The twentieth century was a post enlightenment era where new ideologies viewed mankind as the arbiter of his actions, possessing a personal autonomy free of any controlling dogma. Yet, mans’ primal instincts endured, and his capacity for evil had not diminished despite the onset of modernity.

This storm that had swept over the world severely impacted the Jews who were caught in the middle. Young Jews stood on different sides of the lines in trenches facing enemies, some of whom were fellow Jews. Amid the chaos of war, Jews, despite these young men's service as soldiers, were targeted, suffering pogroms at the hands of Cossacks, and mass expulsions in Poland and Galitzia by the orders of Russian commanders. It is estimated that one million Jews either fled or were expelled from their homes to live in dire circumstances.

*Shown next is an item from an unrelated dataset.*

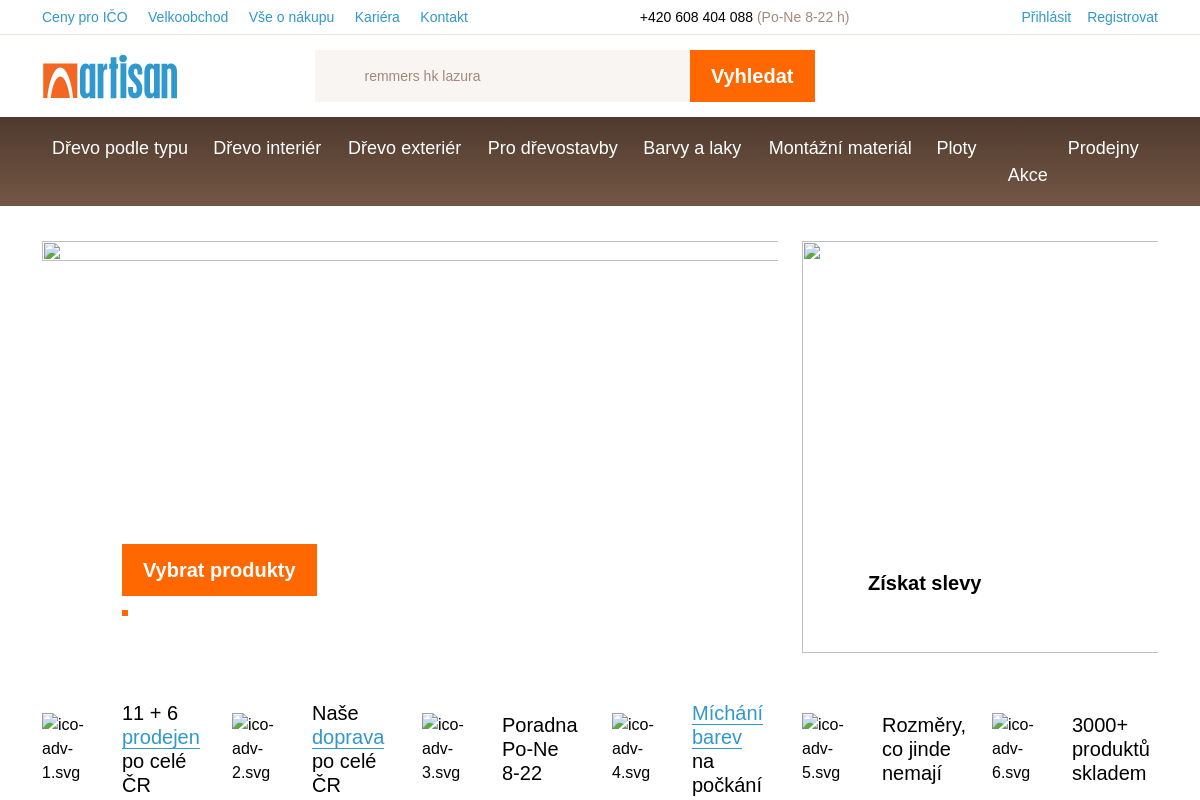
Task: Select the orange carousel slide indicator
Action: tap(125, 613)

Following the war, Jews would face additional horrors. Catastrophic massacres during the Ukrainian Civil War of 1919-1920, a rise of anti-Semitism throughout Europe and the world. The rise of communism following the 1917 Russian Revolution, which was also a direct result of the war, would soon threaten Jewry with a new virulent form of anti-Semitism. Nazism would gain a foothold in Germany, and grow with the rise of Hitler, and the eventual economic chaos of the Great Depression of the early 1930’s.

In the year 1914, a massive storm was unleashed upon the world and the Jewish People. Rabbi Yehudah Leib Graubart, in the introduction of a book he authored on the extreme difficulties of the First World War, cites a sentence from the Psalms, “Hashem looks to the Earth and it quivered.” (104:32) The events of 1914, whose aftershocks are still felt, shook up the world. The letters of the Hebrew word, “Tirad” from the sentence meaning, “The ‘Earth’ Quivered” is the numerical equivalent of the year, 5674, which is 1914.

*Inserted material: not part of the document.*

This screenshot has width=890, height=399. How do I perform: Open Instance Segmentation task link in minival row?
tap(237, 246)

Perhaps, as the war shook the world and caused hatreds against the Jews to surface - which so often accompanies chaos - it also unleashed powers of redemption.

As victorious British and allied forces over the Turks in the Middle East were completing the conquest of Palestine in 1917, the famous Balfour Declaration endorsing Jewish statehood in the Land of Israel was issued. During this era of nationalism and the advocating of national rights for minority groups, the Balfour Declaration  received support among many world leaders. It was an era of both widespread anti-Semitism as well as support for Jewish Statehood.

War weary Jewish communities around the world, paused, and celebrated. A popular Yiddish daily, Dos Yiddishe Folk, stated, “for the first time in two thousand years we again enter into the arena of world history as a nation which deserves a national home.” The religious Zionist movement, Mizrachi, issued a statement, “It seems that Holy Providence which guided Israel in its long night of exile is about to reward the Jewish people for all their suffering and tribulations.”

The Balfour Declaration did not cause the rebirth of the Jewish State, but it did give Zionism international support and caused its eventuality. Zionism gained a footing during these tragic and trying times.

That dream, although it appeared near, was still distant. Its realization was soon prevented by the British who enacted severe restrictions on Jewish immigration into the land and implemented the infamous MacDonald White Paper of 1939 calling for only 15,000 Jewish immigrants per year the next five years. The White Paper also nullified the principle of Jewish Statehood as called for by the Balfour Declaration.

With no sanctuary, European Jewry faced destruction.

Ninety-nine years later, the Jewish world still lives in the shadow of the dark days of ‘The Great War’ of 1914-1918. Forces of hate still abound and clamor for the destruction of Israel and Jewry. The events of November 1917 ultimately lead to Jewish Statehood and the continual ingathering of the exiles. The Jews en masse have returned and reconnected with their spiritual home. They need no longer to be prey for their enemies in foreign lands as in the days of that horrific conflict.

The hope of Tisha B’Av yesterday and today is that the light of redemption shine bright, illuminating a world where sorrow becomes a memory, albeit a painful one,  of the past.